News - Economics / markets
Categories: Economics / Markets
Topics: Newton | Cash | Iain stewart
Iain Stewart and Suzanne Hutchins have raised the cash position in the £4.5bn Newton Real Return fund to 26% in an effort to manage volatility in the portfolio.
According to Hutchins, hiking the cash level over the course of the year has helped protect the portfolio from dramatic swings in volatility.
Some of this cash is diversified into near-cash assets including short-term gilts and US T-bills to avoid banking risk, she said. "We view cash as an asset class unto itself, and its role in the real return strategy has been to reduce volatility and manage risk in the real return strategy," said Hutchins.
"Since it has been very expensive to 'protect' or insure the portfolio against absolute loss of value using put/call strategies, the cash position has been deliberately high to offset the risk and reduce the volatility from the current core of return seeking assets."
About 49% of the fund is in equities, 19% in fixed income, and 4% in commodities, as at the end of December 2011. "The extent and scale of the indebtedness in developed economies will mean a long period of de-leveraging and sub par economic growth. This means uncertainty and volatility," said Hutchins.
Newton's long-term macroeconomic outlook identifies significant risks to the global economy.

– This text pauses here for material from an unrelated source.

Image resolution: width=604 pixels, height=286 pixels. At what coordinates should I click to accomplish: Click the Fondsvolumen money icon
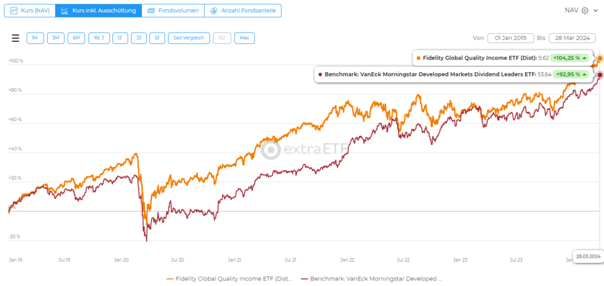pos(151,11)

In particular, greater state intervention through monetary and fiscal policy will cause greater uncertainty and more volatile markets, the group expects.
"We use the cash to buy our favoured securities that have the relevant characteristics for this long-term outlook when we believe the security offers real absolute value," Hutchins said.
The Newton Real Return fund was one of the top selling funds last year, pulling in £2.1bn in inflows and returning 3.3% in 2011.